“Unraveling Desires and Dread: A Deep Dive into Casey Mulligan Walsh’s ‘The Full Catastrophe'”

"Unraveling Desires and Dread: A Deep Dive into Casey Mulligan Walsh's 'The Full Catastrophe'"

Shortly after Papa’s day-of-rest death, while reading on the treadmill — where I likewise sweat and cried my way through most of Walsh’s book — I stumbled upon the simple sentence, “On Shabbat, we still.” And I thought: Yes, we do. Yes, he did. And then I thought back to Walsh’s perfect piece of flash, where I first “met” her, or at least the narrator-version of her.

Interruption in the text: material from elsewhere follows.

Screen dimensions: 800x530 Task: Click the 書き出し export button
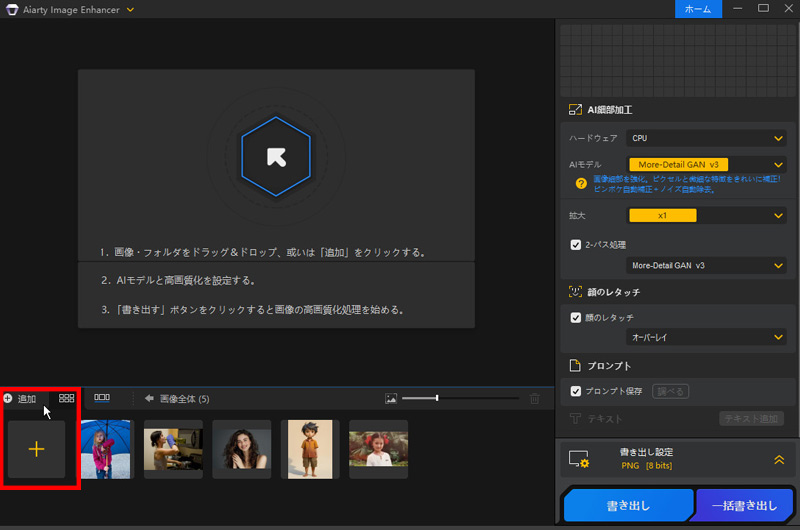[628, 506]
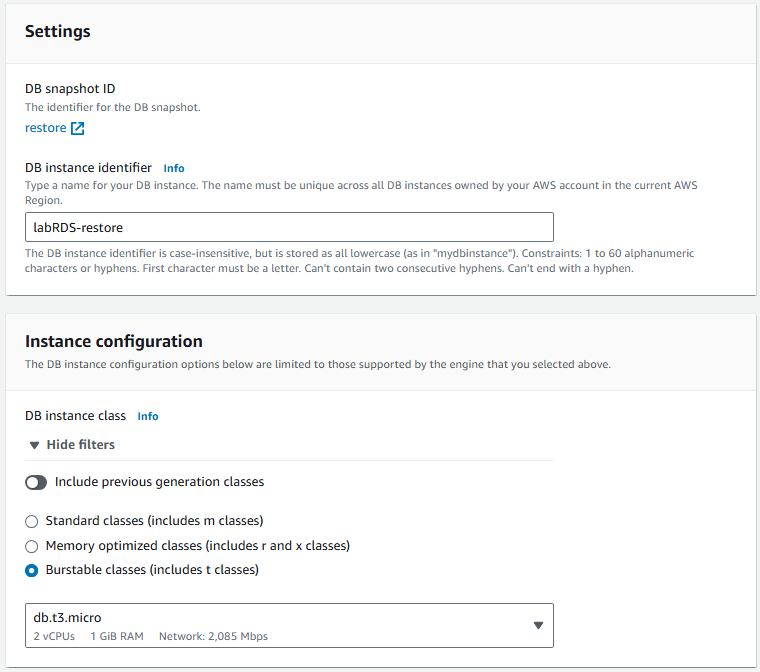
Task: Toggle Include previous generation classes switch
Action: (36, 482)
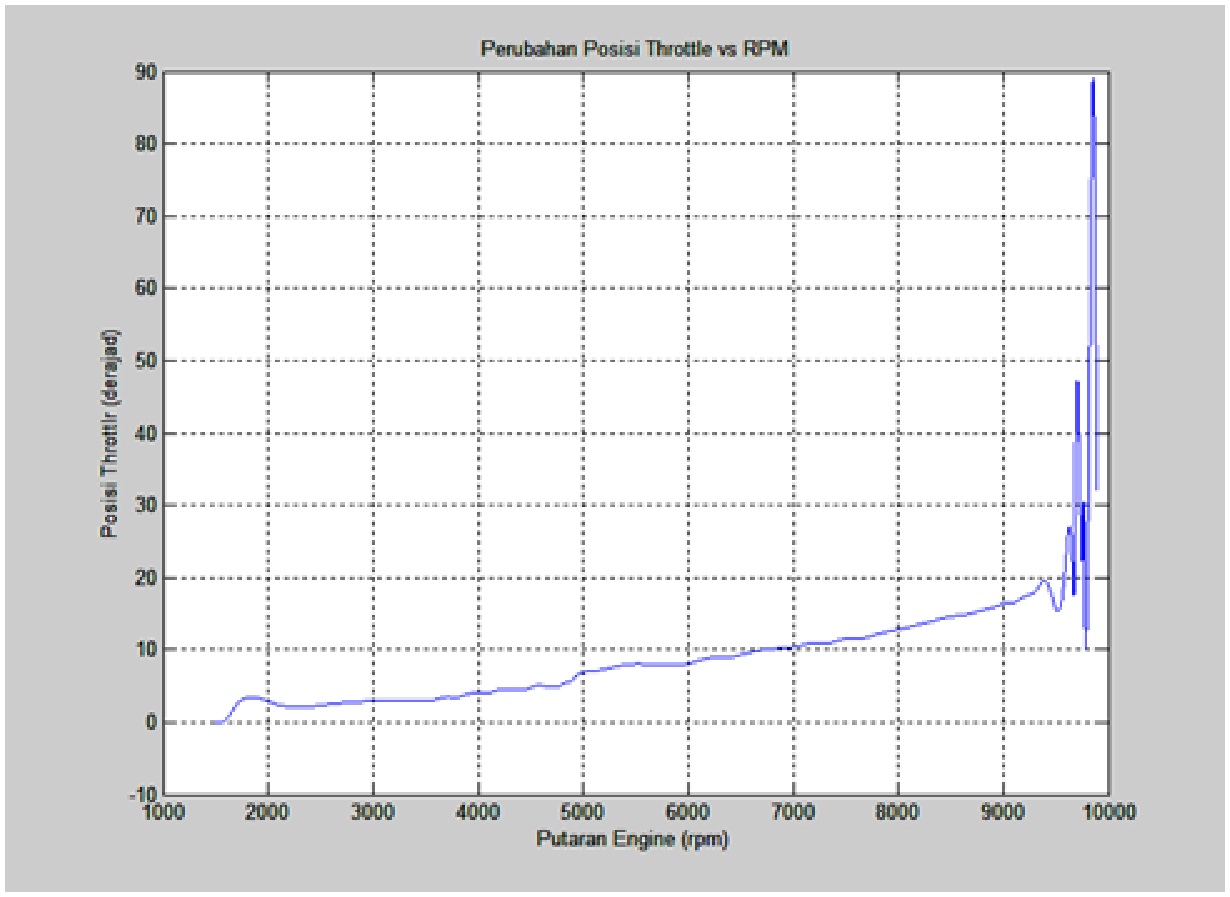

That still-praying, still mama-bear woman who completely eviscerated me was honoring Eric’s memory even then, as he (her boy who could never sit still) lay still in the center of the room, where everything — especially time — went still. It undid me to know that Walsh’s dearly departed son was still with her, still shouting from beyond or “the tops of the trees” — even as those standing-still minutes turned into hours, days, weeks, months, and eventually decades — and it will undo you too if it hasn’t already. In fact, to read it again, I am still simultaneously gutted and buoyed by the knowledge that Eric — her lost boy, her heart, her “traveler who’s lost his way” — is, more than a quarter century later, “closer to [her] now, in many ways, than he has been” in years: her shining star, with her everywhere. Still.